Ernestly ?!By ERNIE NEUFELD, Weyburn Review Associate Publisher
Two television clips earlier this summer had an interesting parallel, in that both related to stunt undertakings purporting to revisit experiences of Canadian pioneers.
One focused on the adventurous mariner and crew who recently set sail from Reykjavik, Iceland, for L'Anse aux Meadows, Newfoundland, following the approximate route of Leif (the Lucky) Ericcson one thousand years ago.
Few people nowadays are unaware of the fact that archeological digs have established beyond any reasonable doubt that the first Europeans to land on and establish settlements on this continent were not the Spanish-commissioned crews of Christopher Columbus and their successors, but Leif Ericcson and his Icelandic cohorts. He named this new-found land Vinland.
His 21st century imitators are making the two-month voyage of thousands of miles not in a modern vessel equipped with all the trappings now considered necessary to ocean travel, but in a sailing boat built as nearly as possible to the specifications of Ericcson's craft of 10 centuries ago.
Paralleling this undertaking (sort of) is the one-year adventure announced on television and radio about the same time. Two young Canadian couples have been chosen to live for a year in the lifestyle of Canadian prairie settlers in the late 1800s, and to face some of the same challenges.

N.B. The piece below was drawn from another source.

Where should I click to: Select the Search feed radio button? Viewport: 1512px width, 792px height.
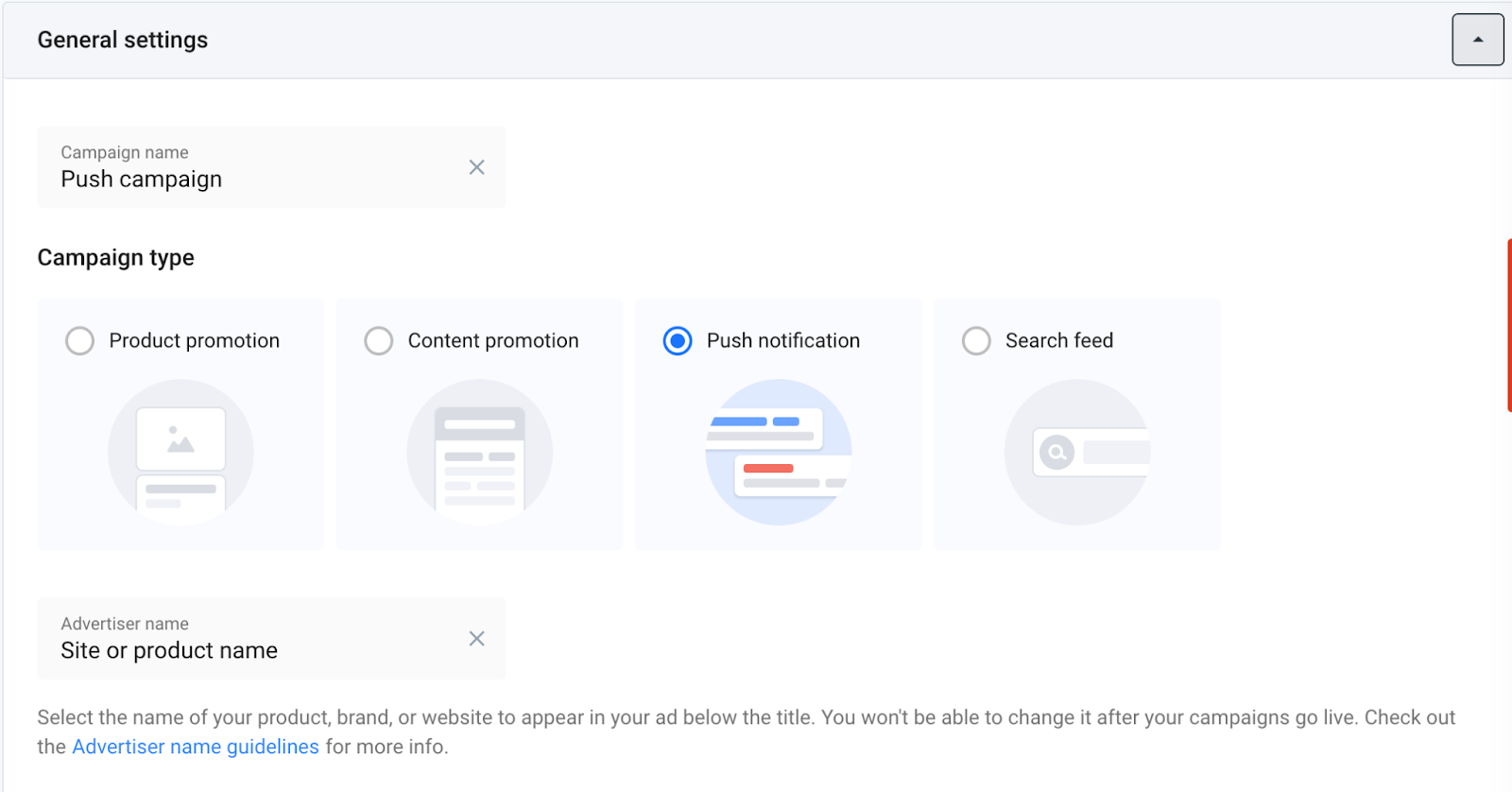tap(976, 341)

Over 1000 applications were received for the History Television and Life Network project, and if the selected pairs complete their undertaking, each will receive $100,000.
The four will be placed on a homestead somewhere about two hours from Winnipeg, and will start with a "mere $500 in currency of the day." "Within a year, using only period-appropriate resources, they will build a homestead, raise livestock, hunt, fish and grow crops. With no running water, electricity or grocery stores, these couples must feed themselves, build shelter and endure the Manitoba heat and cold."

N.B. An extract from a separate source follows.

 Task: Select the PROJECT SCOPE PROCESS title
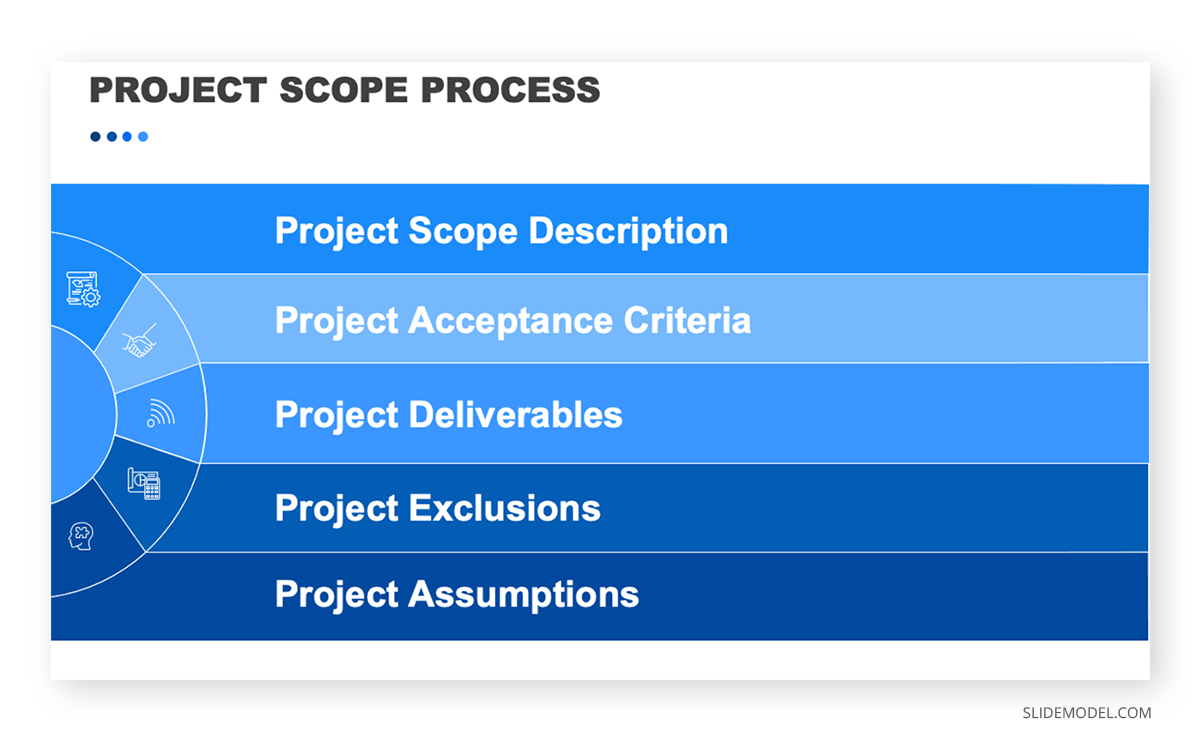pyautogui.click(x=345, y=90)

Although there is a town within five miles, they may go there only on foot or by cart. They will be required to record their experiences in written diaries, and by means of their only modern piece of equipment, a hand-held video camera.

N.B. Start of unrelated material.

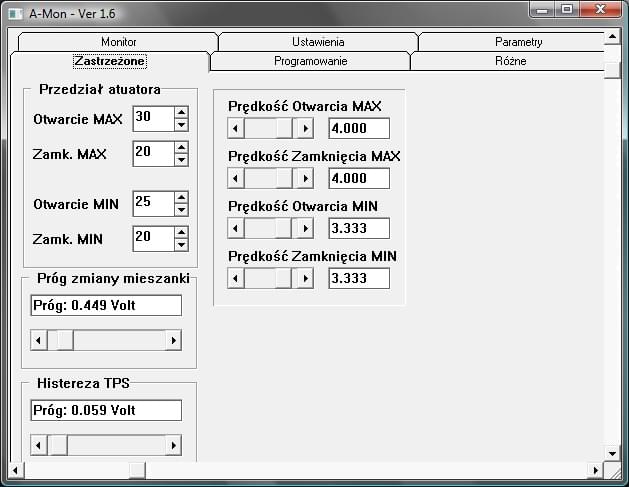Decrease Zamk. MAX value with down arrow

click(x=181, y=159)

I concede they are accepting a challenge many of us would not be equal to. We many even envy them, but most of us breathe a sigh of relief when we return to our soft and secure lives after a few days or a week at a primitive fly-in fishing camp - to which we have taken a hamper full of steaks, hams, bacon and eggs, and untold other goodies.
In comparing the pseudo-pioneers of History Television with the real pioneers of our part of the world, even those of us who were spared their hardships and heartaches have no difficulty spotting obvious differences.
Our settlers came to live among other strangers to the land, and they had not been selected after having been checked out for health, mental attitudes and personal circumstances suiting them eminently for the challenge. They simply came!
They came, often, with babies and growing families who needed nurturing and nursing through illness; some brought failing or ailing parents. Some had borrowed money for the basics with which they started out, and to see them through emergencies. There was no fail-safe panic button to rely on when space became thin between rocks and hard places.
Beside building their humble sod homes on the treeless plains and breaking the necessary soil to prove their homesteads, and constructing shelter for their animals, their commitment to faith and future demanded that they join their neighbors in building schools and churches.
And at the end of the year, they did not receive a pot with $100,000, but only a deed and the choice of continuing to root, hog or die in the circumstances in which they began - or to surrender and return whence they had come.
On the Icelandic seafarers clip, an off-camera interviewer pressed the captain to maximize the perils and valiance of his venture. He declined to overstate an obviously challenging mission, but after a brief struggle for words he said with a grin, "At least we know there's land where we're going."
A wise summation that can easily be applied to the "Real West" exploit. Like Leif, the real prairie pioneers did not know what awaited them in the uncharted waters of the future.